Task description - Render the entries from the line containing "This screenshot has width=1270, height=952." through the line containing "pyautogui.click(x=1090, y=32)", inclusive, as a JSON list of strings with one string per line. Skip blank lines and leave the pictures out.
--------------------
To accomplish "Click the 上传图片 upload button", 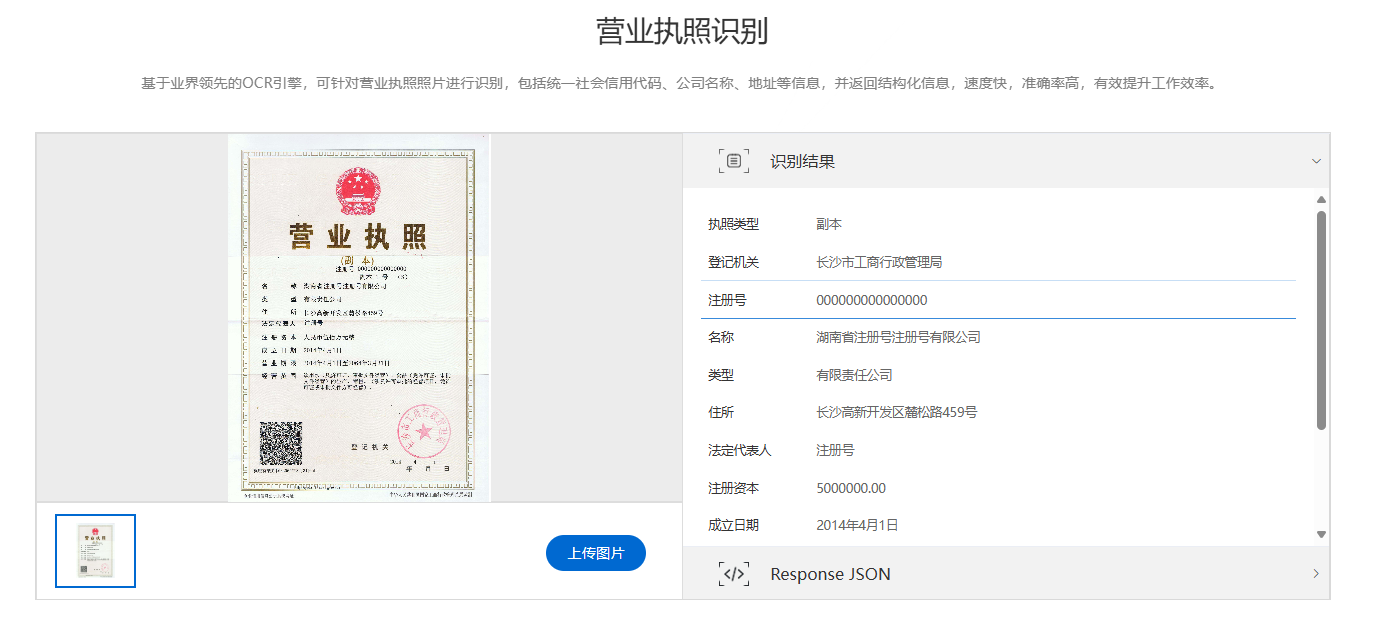I will 596,553.
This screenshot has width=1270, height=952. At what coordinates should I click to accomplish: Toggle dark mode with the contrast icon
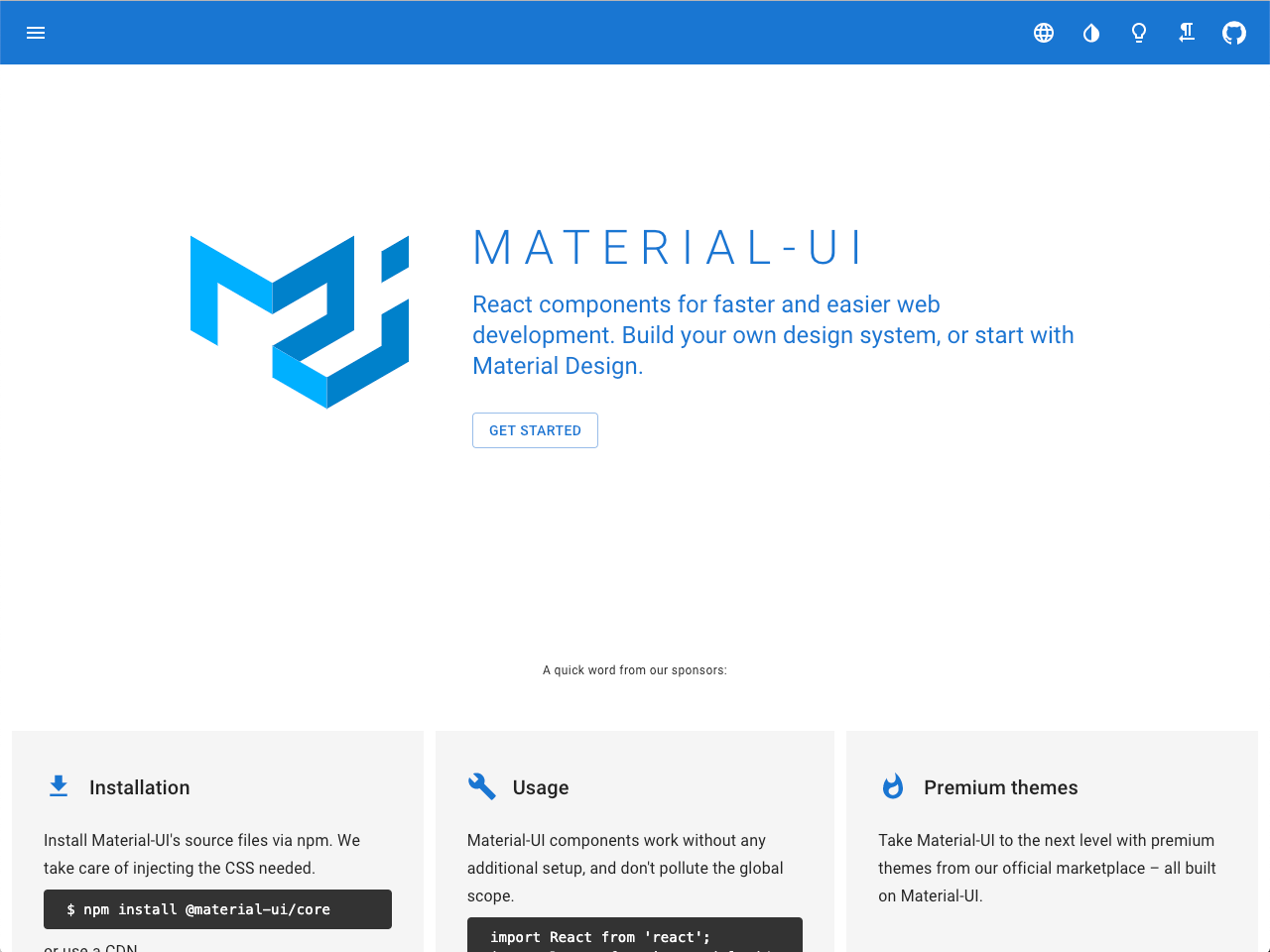pyautogui.click(x=1090, y=32)
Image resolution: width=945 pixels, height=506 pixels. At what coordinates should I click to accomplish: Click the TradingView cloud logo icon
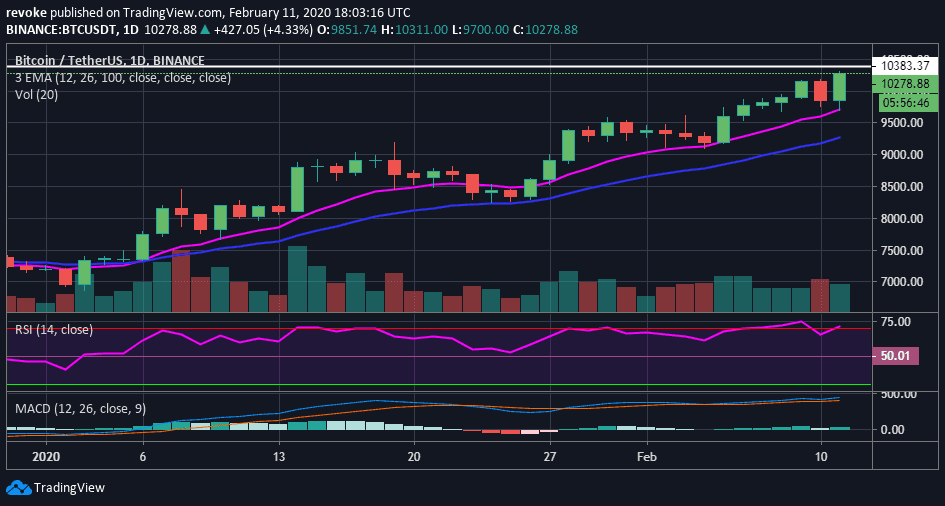pos(18,487)
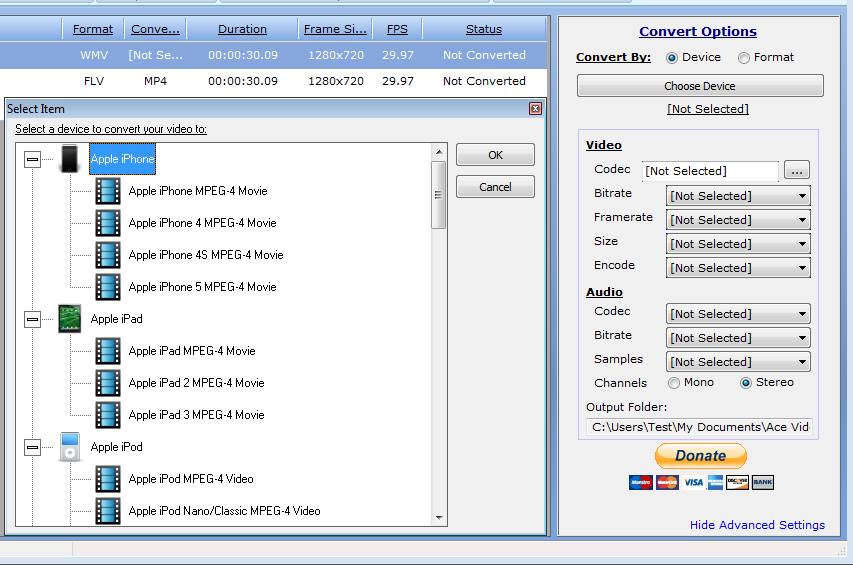Collapse the Apple iPad tree node
The width and height of the screenshot is (853, 565).
tap(33, 319)
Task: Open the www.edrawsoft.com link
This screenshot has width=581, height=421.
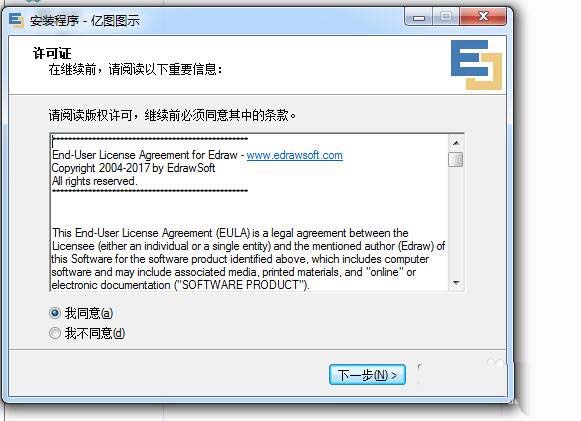Action: click(295, 155)
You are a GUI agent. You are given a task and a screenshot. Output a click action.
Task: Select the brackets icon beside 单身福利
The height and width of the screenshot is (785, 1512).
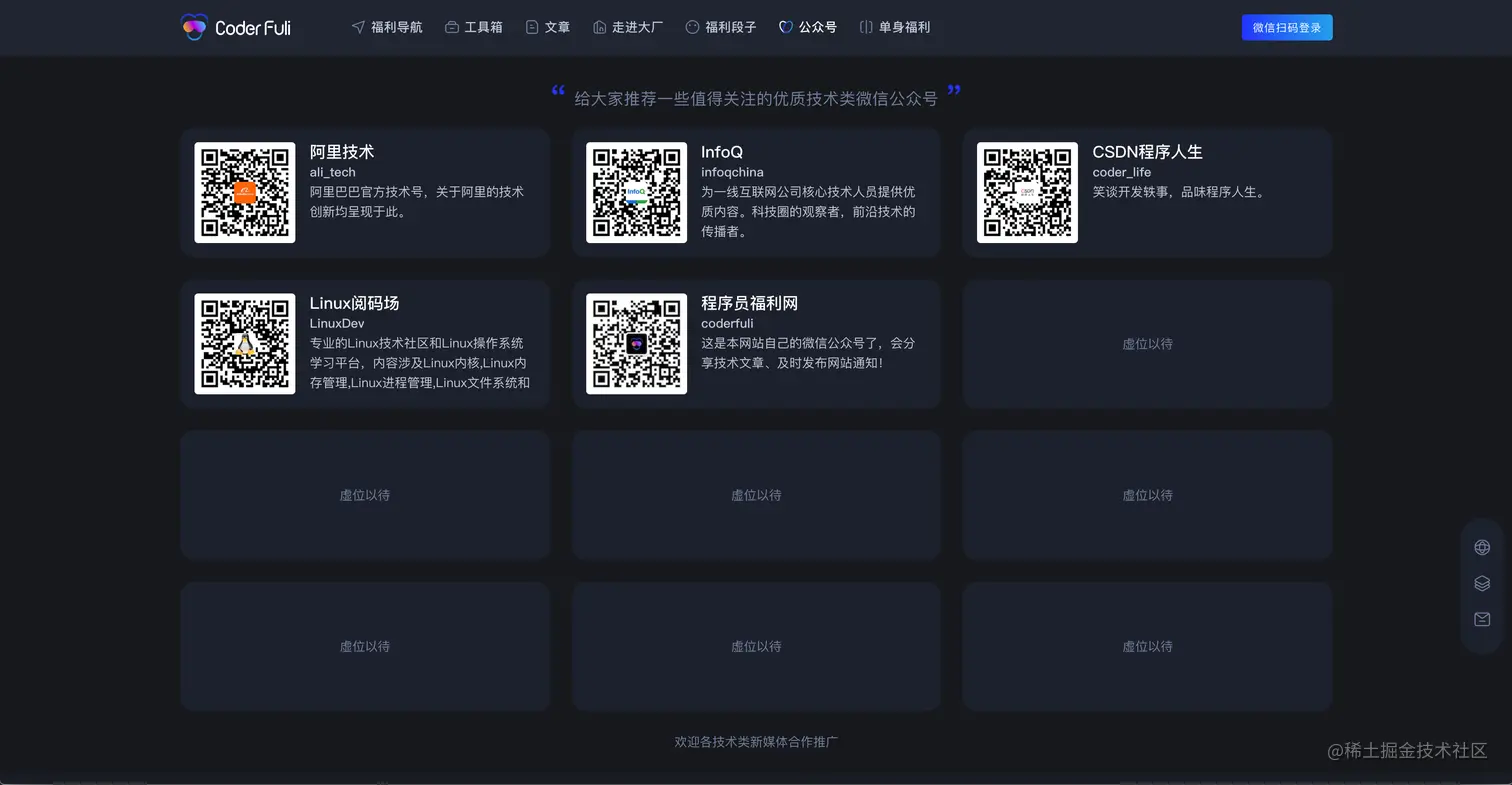(x=864, y=27)
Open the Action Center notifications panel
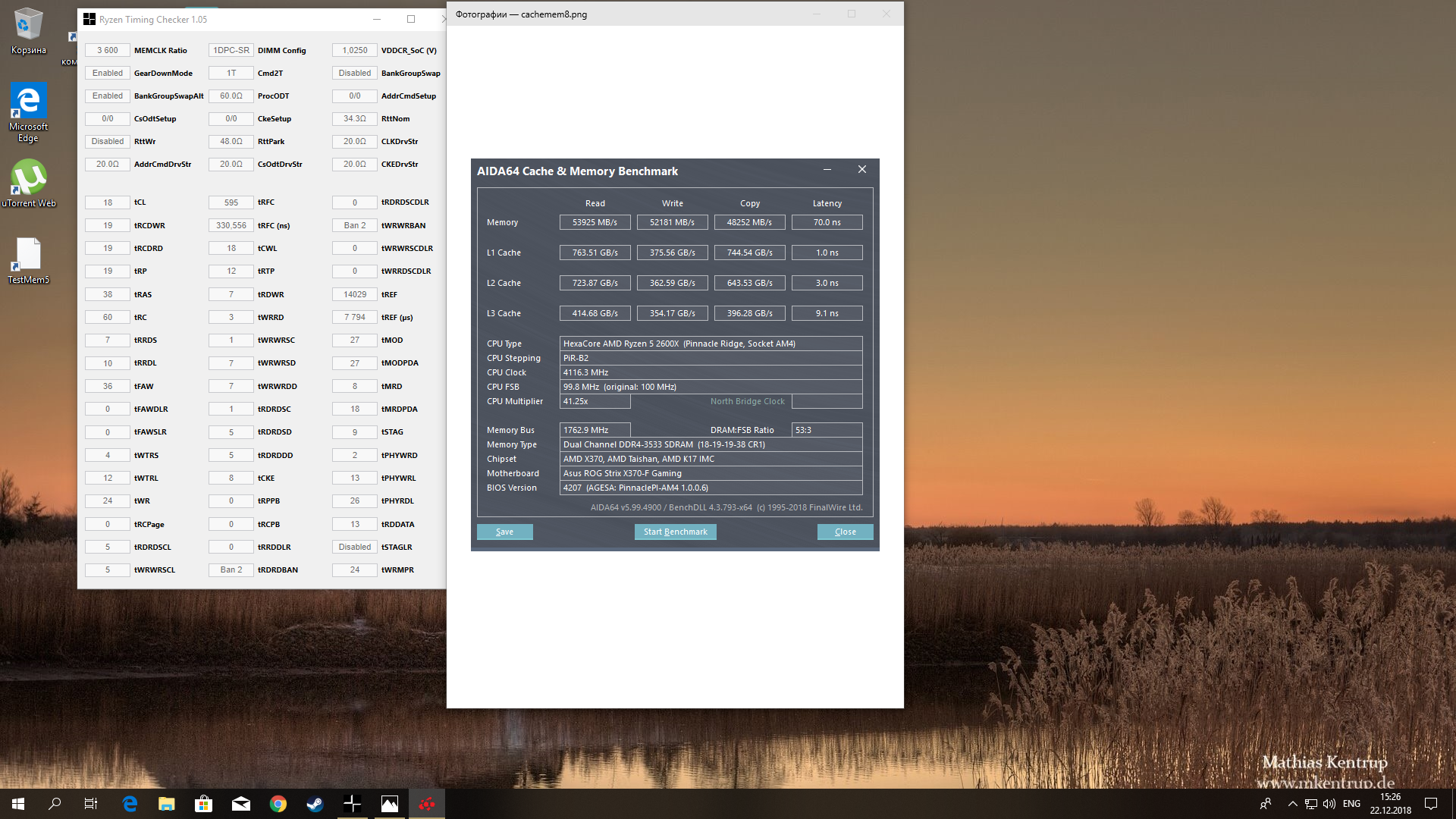This screenshot has width=1456, height=819. 1431,804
--------------------
Solution to this task -
[
  "This screenshot has width=1270, height=952. At what coordinates should I click to accomplish: Toggle dark mode with the contrast icon",
  "pyautogui.click(x=1090, y=32)"
]